Problem :: The material below must be retyped in full, with every line kept exactly as it is.

>>>>

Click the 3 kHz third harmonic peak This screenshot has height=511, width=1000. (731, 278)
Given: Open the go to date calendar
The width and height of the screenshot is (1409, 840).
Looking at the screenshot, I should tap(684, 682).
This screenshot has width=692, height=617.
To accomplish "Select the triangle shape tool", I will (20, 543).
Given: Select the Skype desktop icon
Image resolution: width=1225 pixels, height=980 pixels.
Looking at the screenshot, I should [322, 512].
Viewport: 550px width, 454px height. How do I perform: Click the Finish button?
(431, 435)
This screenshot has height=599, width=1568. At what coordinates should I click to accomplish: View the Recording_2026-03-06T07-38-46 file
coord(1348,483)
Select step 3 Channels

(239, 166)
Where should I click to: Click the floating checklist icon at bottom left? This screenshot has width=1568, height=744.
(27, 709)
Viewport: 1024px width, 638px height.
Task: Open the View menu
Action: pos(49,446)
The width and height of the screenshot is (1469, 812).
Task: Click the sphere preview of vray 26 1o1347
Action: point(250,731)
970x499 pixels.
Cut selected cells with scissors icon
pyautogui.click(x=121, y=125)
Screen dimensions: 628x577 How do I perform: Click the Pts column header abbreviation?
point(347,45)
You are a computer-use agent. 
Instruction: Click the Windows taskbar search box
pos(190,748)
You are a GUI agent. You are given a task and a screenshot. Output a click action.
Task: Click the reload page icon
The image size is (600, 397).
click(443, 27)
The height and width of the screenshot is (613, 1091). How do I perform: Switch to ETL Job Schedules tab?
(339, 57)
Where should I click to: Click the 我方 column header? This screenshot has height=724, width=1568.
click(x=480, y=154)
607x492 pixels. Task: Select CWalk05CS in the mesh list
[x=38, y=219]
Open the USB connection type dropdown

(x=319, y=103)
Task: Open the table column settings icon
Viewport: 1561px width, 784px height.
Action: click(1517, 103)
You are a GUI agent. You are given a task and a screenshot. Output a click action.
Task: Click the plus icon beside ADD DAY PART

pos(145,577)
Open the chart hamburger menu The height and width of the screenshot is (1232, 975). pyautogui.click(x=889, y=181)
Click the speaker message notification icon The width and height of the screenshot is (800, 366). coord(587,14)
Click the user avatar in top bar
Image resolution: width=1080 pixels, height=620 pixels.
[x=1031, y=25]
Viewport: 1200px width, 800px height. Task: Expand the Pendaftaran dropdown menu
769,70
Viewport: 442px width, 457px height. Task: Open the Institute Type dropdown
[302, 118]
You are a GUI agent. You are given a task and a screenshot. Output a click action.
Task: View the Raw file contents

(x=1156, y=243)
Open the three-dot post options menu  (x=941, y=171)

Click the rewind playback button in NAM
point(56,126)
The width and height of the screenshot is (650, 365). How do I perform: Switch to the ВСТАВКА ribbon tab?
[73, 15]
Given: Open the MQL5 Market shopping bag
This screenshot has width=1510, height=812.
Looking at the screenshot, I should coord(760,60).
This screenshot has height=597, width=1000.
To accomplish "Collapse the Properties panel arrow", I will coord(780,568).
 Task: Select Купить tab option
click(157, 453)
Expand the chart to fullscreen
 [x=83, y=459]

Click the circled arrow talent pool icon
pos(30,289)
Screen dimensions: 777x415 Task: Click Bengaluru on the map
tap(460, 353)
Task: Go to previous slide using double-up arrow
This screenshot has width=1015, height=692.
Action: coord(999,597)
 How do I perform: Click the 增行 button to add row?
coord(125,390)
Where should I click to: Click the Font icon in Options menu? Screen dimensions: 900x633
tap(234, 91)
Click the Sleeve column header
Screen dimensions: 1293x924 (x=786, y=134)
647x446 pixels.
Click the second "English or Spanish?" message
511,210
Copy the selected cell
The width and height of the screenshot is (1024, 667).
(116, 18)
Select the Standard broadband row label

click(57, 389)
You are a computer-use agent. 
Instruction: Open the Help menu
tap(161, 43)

<<<<

Response for this exercise ::
Click the 3 kHz third harmonic peak This screenshot has height=511, width=1000. (731, 278)
Given: Open the go to date calendar
The width and height of the screenshot is (1409, 840).
Looking at the screenshot, I should tap(684, 682).
This screenshot has width=692, height=617.
To accomplish "Select the triangle shape tool", I will (20, 543).
Given: Select the Skype desktop icon
Image resolution: width=1225 pixels, height=980 pixels.
Looking at the screenshot, I should [322, 512].
Viewport: 550px width, 454px height. How do I perform: Click the Finish button?
(431, 435)
This screenshot has height=599, width=1568. At what coordinates should I click to accomplish: View the Recording_2026-03-06T07-38-46 file
coord(1348,483)
Select step 3 Channels

(239, 166)
Where should I click to: Click the floating checklist icon at bottom left? This screenshot has width=1568, height=744.
(27, 709)
Viewport: 1024px width, 638px height.
Task: Open the View menu
Action: pos(49,446)
The width and height of the screenshot is (1469, 812).
Task: Click the sphere preview of vray 26 1o1347
Action: point(250,731)
970x499 pixels.
Cut selected cells with scissors icon
pyautogui.click(x=121, y=125)
Screen dimensions: 628x577 How do I perform: Click the Pts column header abbreviation?
point(347,45)
You are a computer-use agent. 
Instruction: Click the Windows taskbar search box
pos(190,748)
You are a GUI agent. You are given a task and a screenshot. Output a click action.
Task: Click the reload page icon
The image size is (600, 397).
click(443, 27)
The height and width of the screenshot is (613, 1091). How do I perform: Switch to ETL Job Schedules tab?
(339, 57)
Where should I click to: Click the 我方 column header? This screenshot has height=724, width=1568.
click(x=480, y=154)
607x492 pixels. Task: Select CWalk05CS in the mesh list
[x=38, y=219]
Open the USB connection type dropdown

(x=319, y=103)
Task: Open the table column settings icon
Viewport: 1561px width, 784px height.
Action: click(1517, 103)
You are a GUI agent. You are given a task and a screenshot. Output a click action.
Task: Click the plus icon beside ADD DAY PART

pos(145,577)
Open the chart hamburger menu The height and width of the screenshot is (1232, 975). pyautogui.click(x=889, y=181)
Click the speaker message notification icon The width and height of the screenshot is (800, 366). coord(587,14)
Click the user avatar in top bar
Image resolution: width=1080 pixels, height=620 pixels.
[x=1031, y=25]
Viewport: 1200px width, 800px height. Task: Expand the Pendaftaran dropdown menu
769,70
Viewport: 442px width, 457px height. Task: Open the Institute Type dropdown
[302, 118]
You are a GUI agent. You are given a task and a screenshot. Output a click action.
Task: View the Raw file contents

(x=1156, y=243)
Open the three-dot post options menu  (x=941, y=171)

Click the rewind playback button in NAM
point(56,126)
The width and height of the screenshot is (650, 365). How do I perform: Switch to the ВСТАВКА ribbon tab?
[73, 15]
Given: Open the MQL5 Market shopping bag
This screenshot has width=1510, height=812.
Looking at the screenshot, I should coord(760,60).
This screenshot has height=597, width=1000.
To accomplish "Collapse the Properties panel arrow", I will coord(780,568).
 Task: Select Купить tab option
click(157, 453)
Expand the chart to fullscreen
 [x=83, y=459]

Click the circled arrow talent pool icon
pos(30,289)
Screen dimensions: 777x415 Task: Click Bengaluru on the map
tap(460, 353)
Task: Go to previous slide using double-up arrow
This screenshot has width=1015, height=692.
Action: coord(999,597)
 How do I perform: Click the 增行 button to add row?
coord(125,390)
Where should I click to: Click the Font icon in Options menu? Screen dimensions: 900x633
tap(234, 91)
Click the Sleeve column header
Screen dimensions: 1293x924 (x=786, y=134)
647x446 pixels.
Click the second "English or Spanish?" message
511,210
Copy the selected cell
The width and height of the screenshot is (1024, 667).
(116, 18)
Select the Standard broadband row label

click(57, 389)
You are a computer-use agent. 
Instruction: Open the Help menu
tap(161, 43)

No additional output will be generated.